___ Source material

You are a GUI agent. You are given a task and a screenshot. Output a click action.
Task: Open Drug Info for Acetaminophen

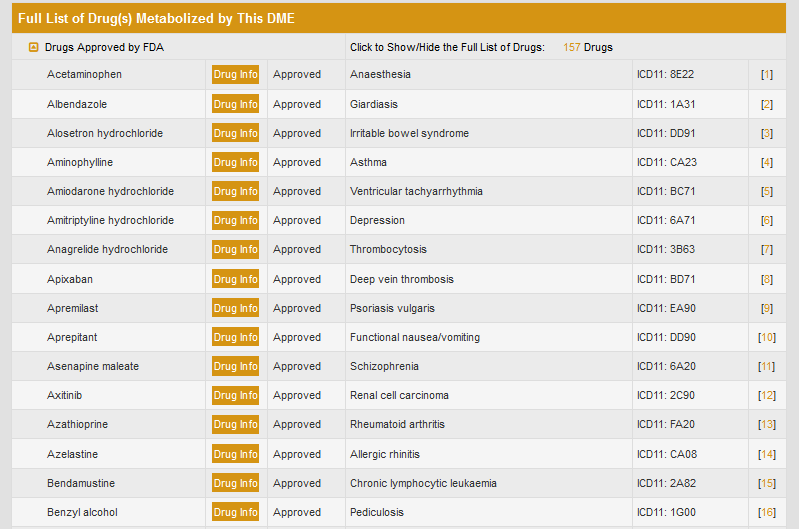click(235, 75)
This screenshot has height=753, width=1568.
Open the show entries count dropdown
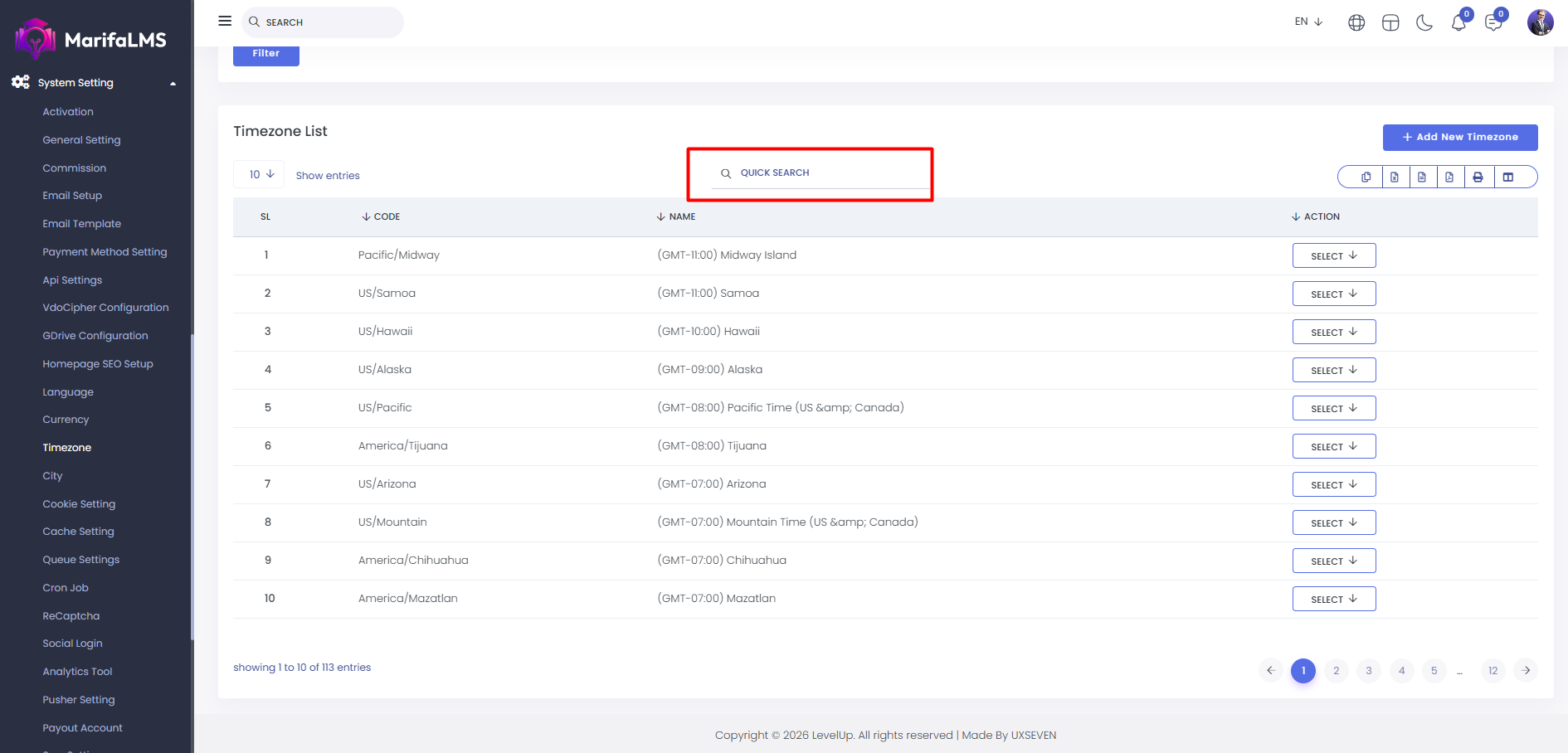pos(259,174)
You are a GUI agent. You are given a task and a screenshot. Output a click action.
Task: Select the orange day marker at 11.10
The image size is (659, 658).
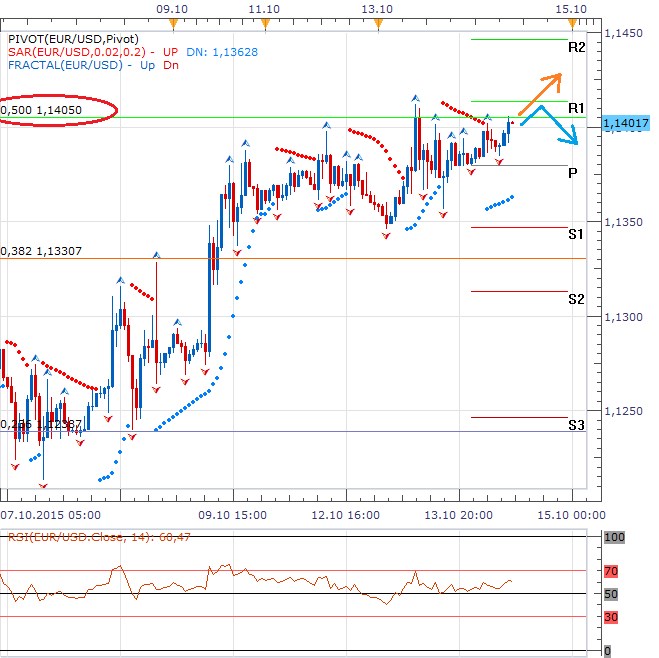pos(263,22)
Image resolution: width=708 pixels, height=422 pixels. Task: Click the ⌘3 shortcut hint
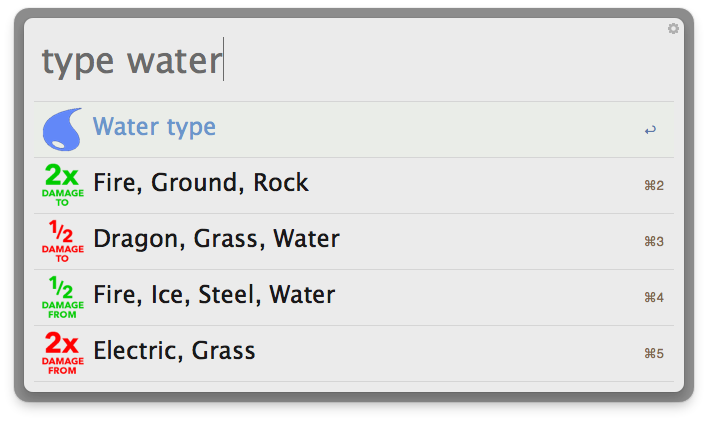pyautogui.click(x=654, y=241)
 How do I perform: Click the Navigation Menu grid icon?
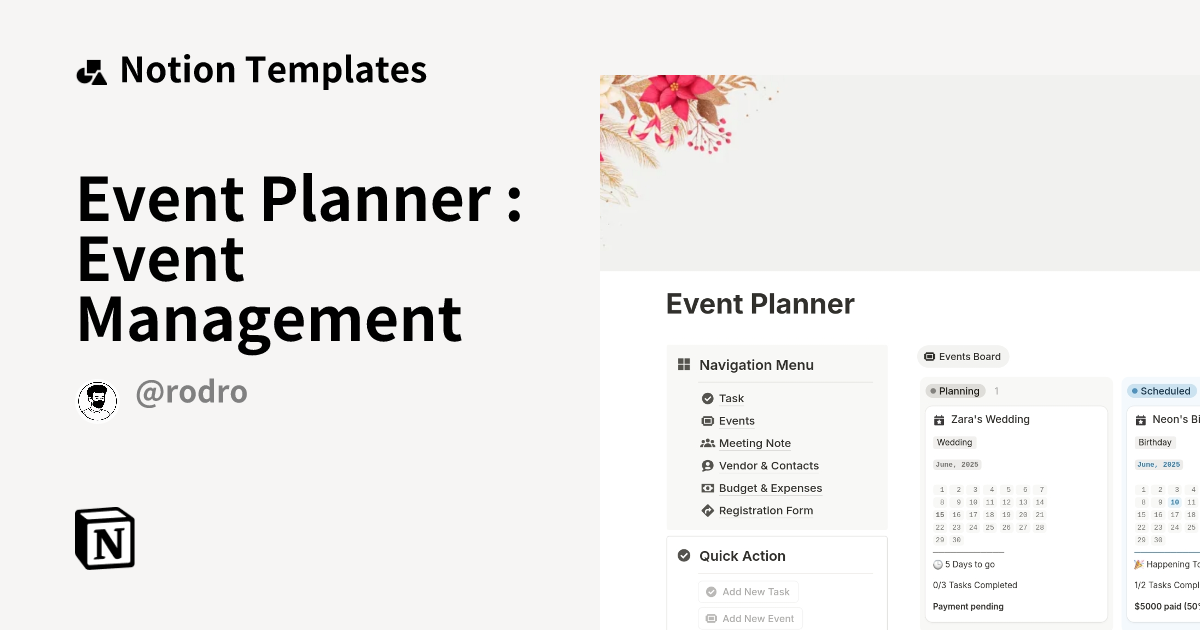[684, 364]
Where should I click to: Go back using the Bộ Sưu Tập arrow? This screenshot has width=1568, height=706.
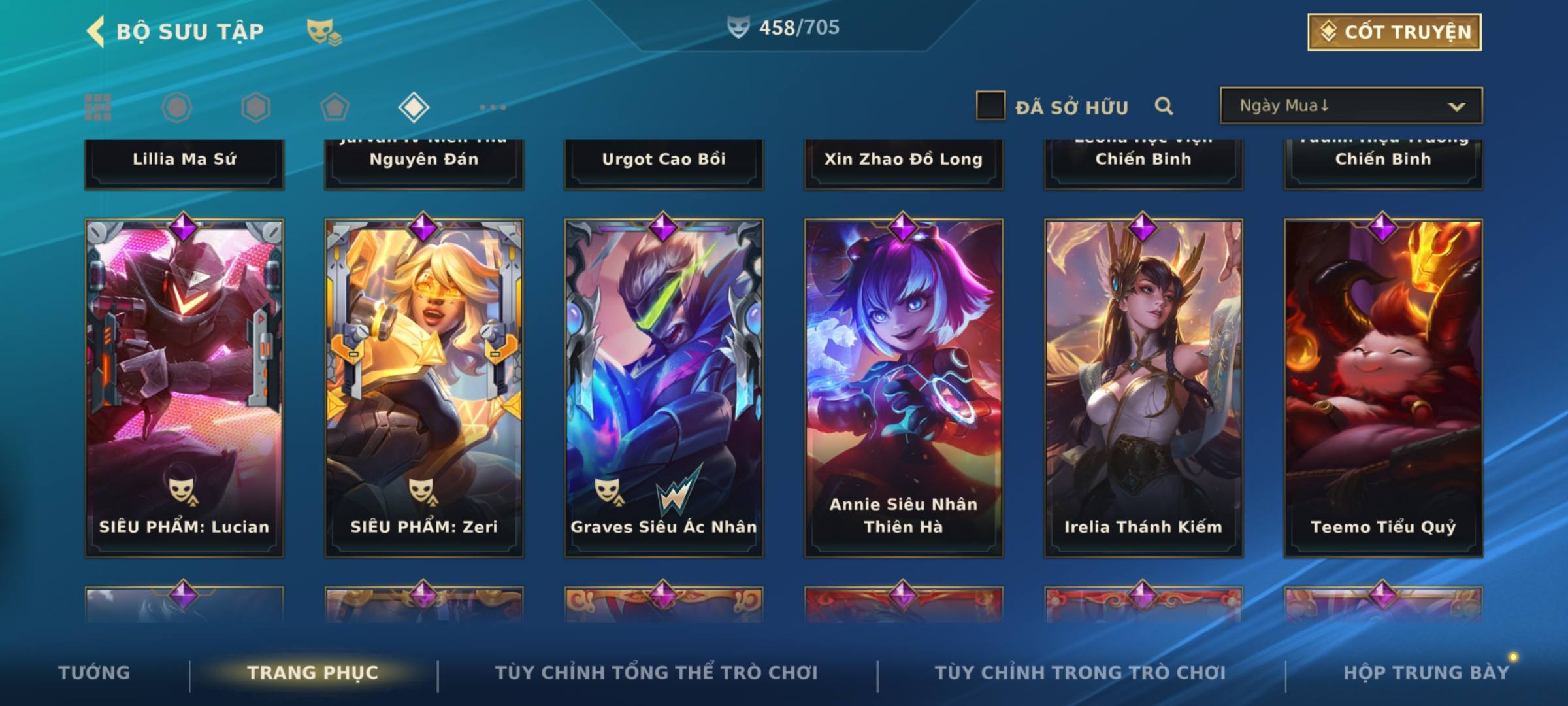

______

__Exercise__: Could you render the lines above as a numbered list, leaving out the blank lines and the pictures?

__Reply__:
1. You are a GUI agent. You are given a task and a screenshot. Output a click action.
2. Task: Open Drug Info for Acetaminophen
3. click(235, 75)
4. This screenshot has height=753, width=1568.
5. Open the show entries count dropdown
6. pos(259,174)
7. You are a GUI agent. You are given a task and a screenshot. Output a click action.
8. Task: Select the orange day marker at 11.10
9. The image size is (659, 658).
10. pos(263,22)
11. Image resolution: width=708 pixels, height=422 pixels. Task: Click the ⌘3 shortcut hint
12. pyautogui.click(x=654, y=241)
13.  How do I perform: Click the Navigation Menu grid icon?
14. [684, 364]
15. Where should I click to: Go back using the Bộ Sưu Tập arrow? This screenshot has width=1568, height=706.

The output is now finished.